EXCERPTED TEXT:
By Dianne Meili
Windspeaker.com Archives 2009
"Nehiyawak oma kiyanaw. We are Nehiyaw, Nehiyawak. We are the Plains Cree."
The old man telling the children gathered around him about their proud ancestry and the spirits who worked for them now leaned forward to check their faces for signs of understanding.
Some were asleep, others yawned. He sought out the boy who had caught his attention earlier. This child had luminous eyes. This child was already showing wisdom beyond his years and the old man knew he would grow to be a great leader.
Years earlier, in 1816, this boy had been born on a night when the people said the stars blanketed the sky, more numerous and brighter than usual. He was given the name Ahtahkakoop, the Cree word for Starblanket and his mother wrapped him in a blanket sewn with pointed stars.
There were at least five brothers in Ahtahkakoop's family. The third brother, Sasakamoose, was a natural leader and a more respected shaman than Atahkakoop, but he was a small man and quick in both speech and temper. A beard and hunched back were his most notable features.
The youngest brother, Napeskis, was dashing and handsome and favored by the Hudson Bay Company to the point he was given credit across Rupert's Land.
It was Ahtahkakoop, however, who emerged as the leader of the people. By the 1830s he had grown into a superior young man, standing six feet, three inches in height. Capturing attention wherever he went, he had the intellect to go with his looks.

EXERCISES:
- 1) According to the article about Ahtahkakoop, what does his name mean in Cree?
- 2) Write the next part of the article on Ahtahkakoop, picking up after its final sentence.

INFORMATION SUPPLIED:

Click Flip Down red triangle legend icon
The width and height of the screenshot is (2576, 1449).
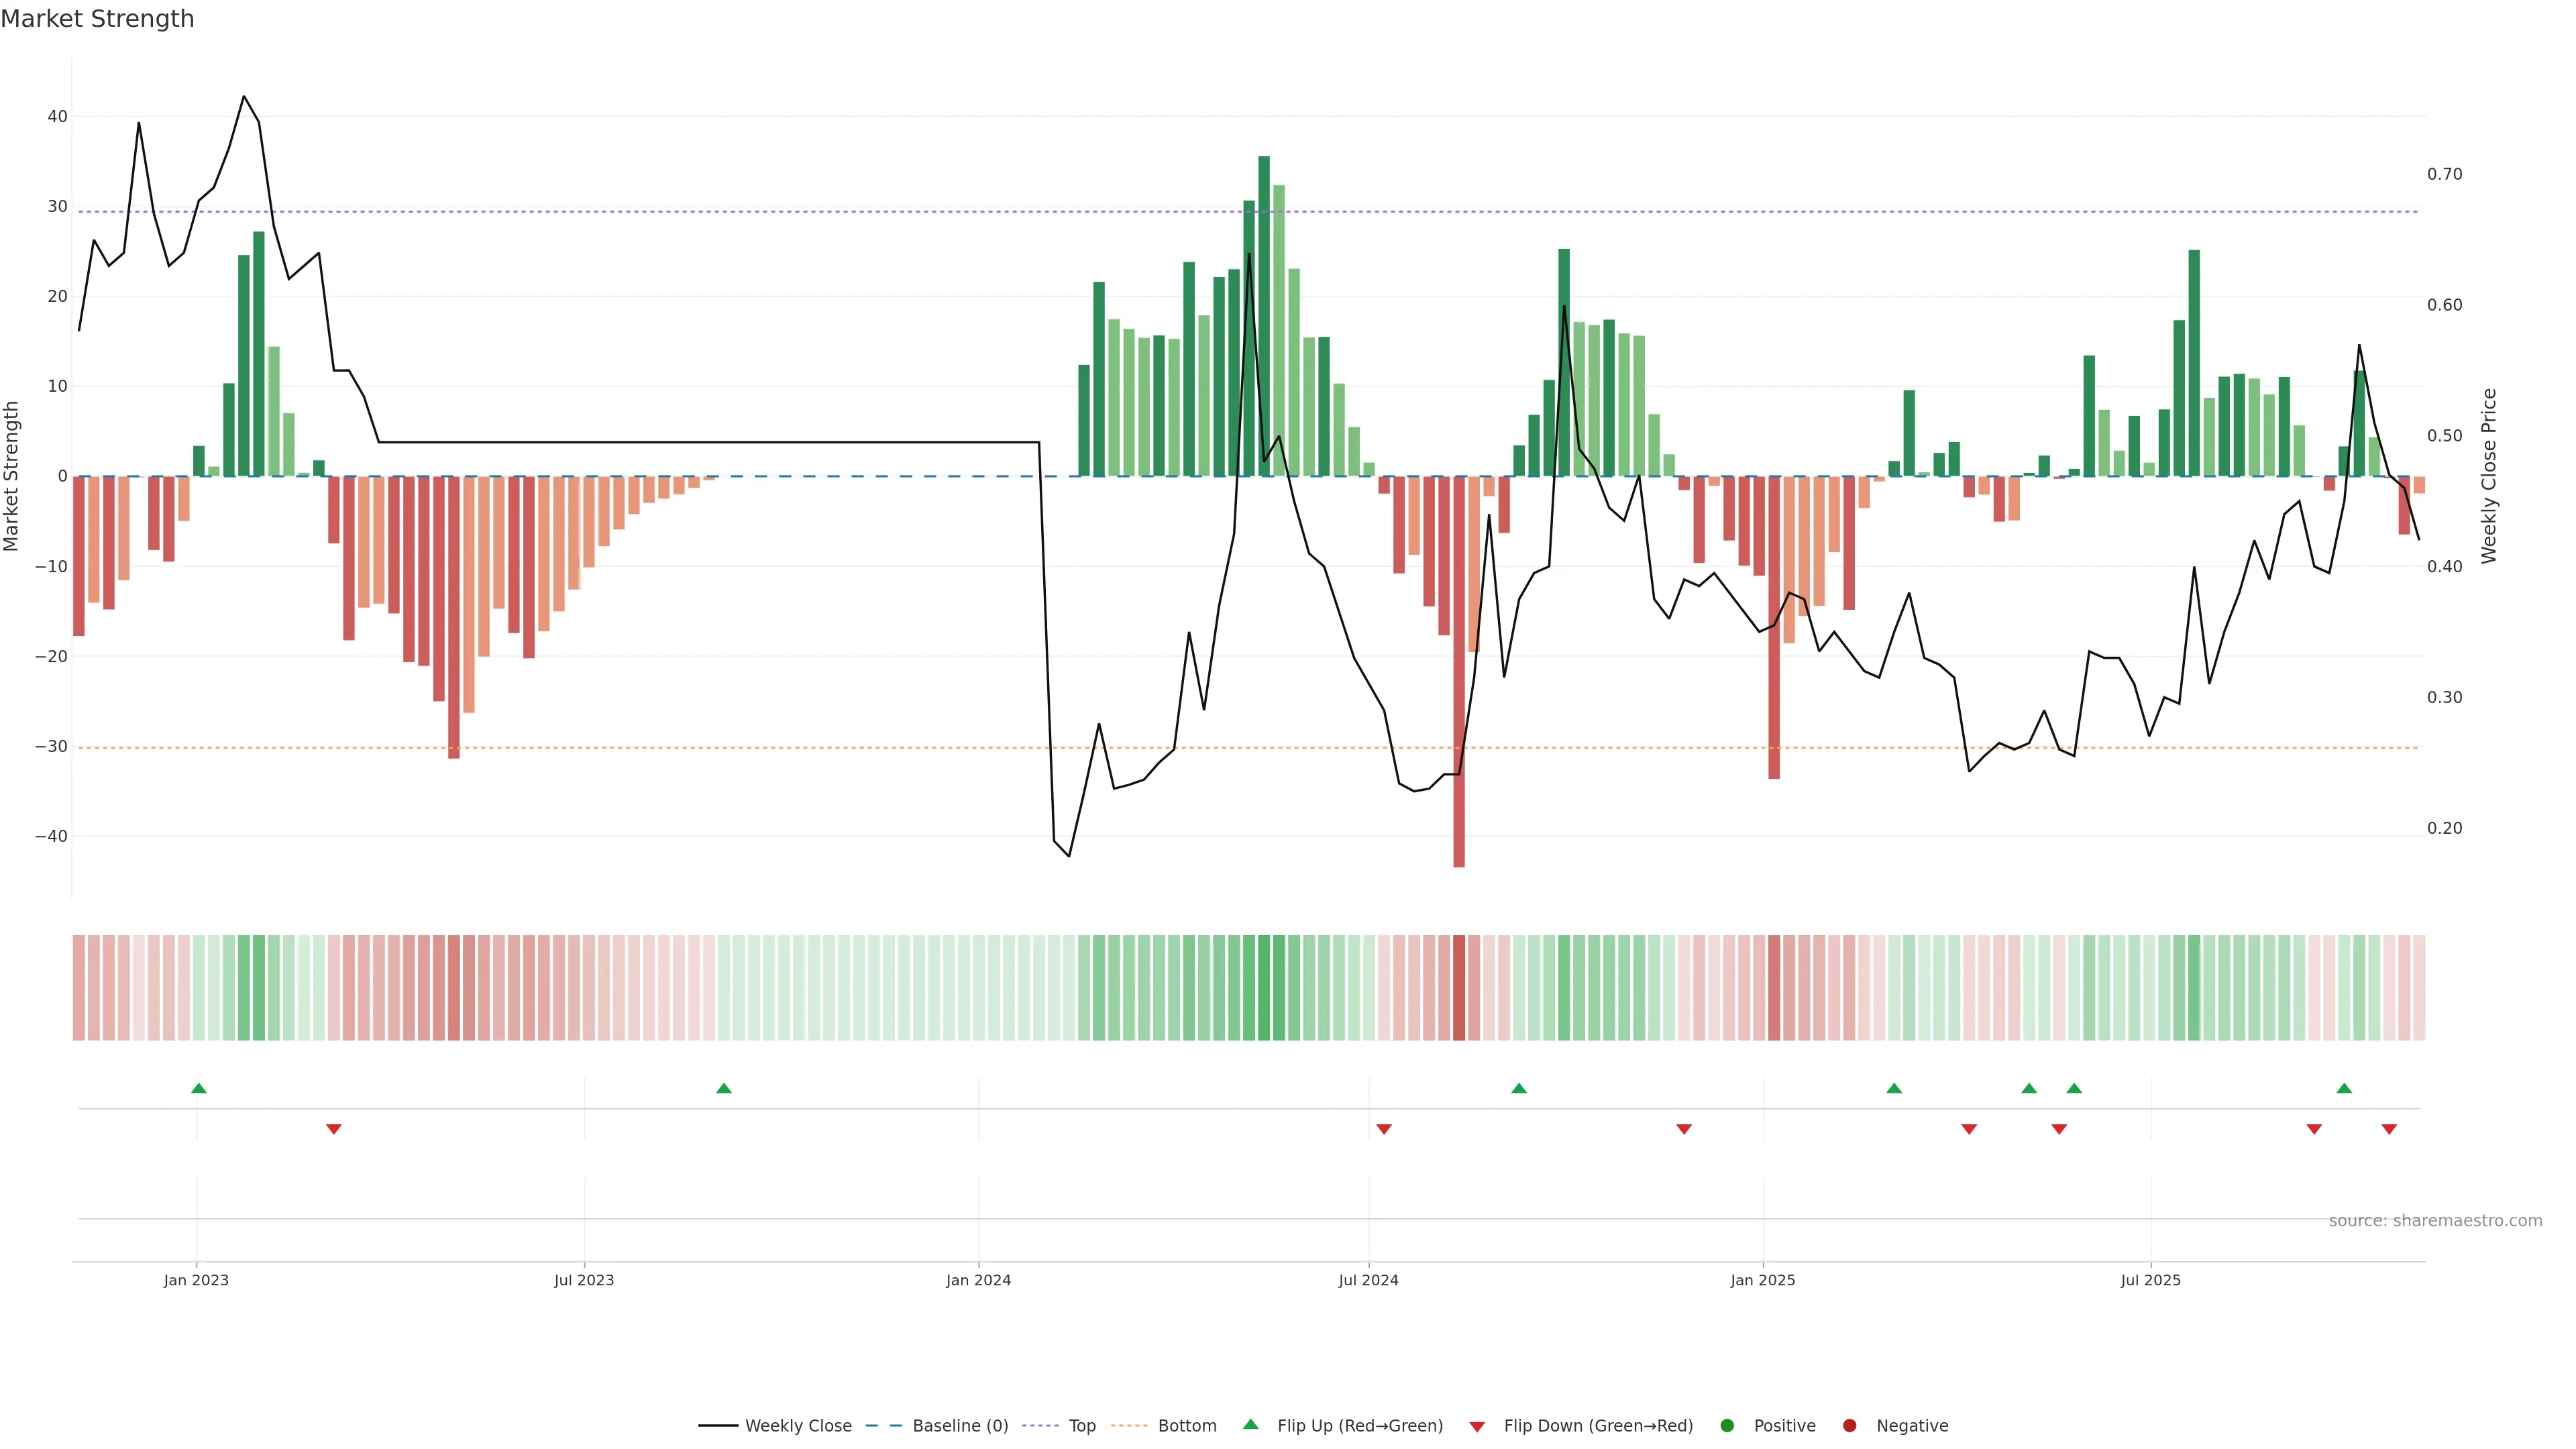coord(1477,1427)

REPLIES:
- 1) Starblanket

- 2)
He had also listened well to his Elders and learned from their sacred stories and teachings. Transitioning from boy to man, he had spent time alone in the hills with nothing to eat and drink, waiting for a vision and hopeful that the spirits would pledge to help him in his life.
He must have been successful. His prowess was in hunting, horse stealing and warfare. He became a Worthy Young Man early in life, and then was asked to join the Warrior Society. People noticed he had an extraordinary ability to know the best places to camp, and where to find buffalo. When he went on raids in Blackfoot territory, he generally returned home with the same number of warriors he left with, and many horses.
To round out his leadership grooming, Ahtahkakoop was also made a member of the midewiwin, the highest order of individuals devoted to healing and sacred ceremonies. They strengthened communication with the Creator and his helpers to maintain health and harmony amongst the people.
Ahtahkakoop soon became chief and was adept enough to know he would have to make shrewd decisions if his people were to survive in the world quickly changing around them.
Stories told by his youngest brother, who travelled to Ottawa and Montreal with (it is thought) George Simpson, governor of the Hudson's Bay Company, concerned him. Napeskis related troubles eastern tribes were having with encroaching settlers, miners, and soldiers on their lands. Railways, large towns full of buildings made of wood, stone, and brick had astounded him, not to mention the fenced farms harbouring cattle and ox.
Ahtahkakoop knew it would not be long before he would be seeing the same kind of rapid development in the west. He spent long nights in his lodge with Mistawasis, a close friend and chief of another northwest band, talking about the future.
They knew about the transfer of Rupert's Land to the Dominion of Canada, and that the Canadian government had sent troops to the Red River Settlement to intimidate the Métis to ensure the orderly transfer of jurisdiction. Their people were dying from either drinking the liquor given them by the traders, or from the violence that usually broke out during drinking binges.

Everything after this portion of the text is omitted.